* To do *
In your reply, write out the records exactly, each line intact.

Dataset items
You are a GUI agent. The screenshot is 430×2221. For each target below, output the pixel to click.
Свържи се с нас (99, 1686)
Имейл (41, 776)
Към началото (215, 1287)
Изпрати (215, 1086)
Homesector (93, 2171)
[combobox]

* Task response *
You are a GUI agent. The screenshot is 430×2221. For each target below, output the pixel to click.
Свържи се с нас (99, 1686)
Имейл (41, 776)
Към началото (215, 1287)
Изпрати (215, 1086)
Homesector (93, 2171)
[combobox]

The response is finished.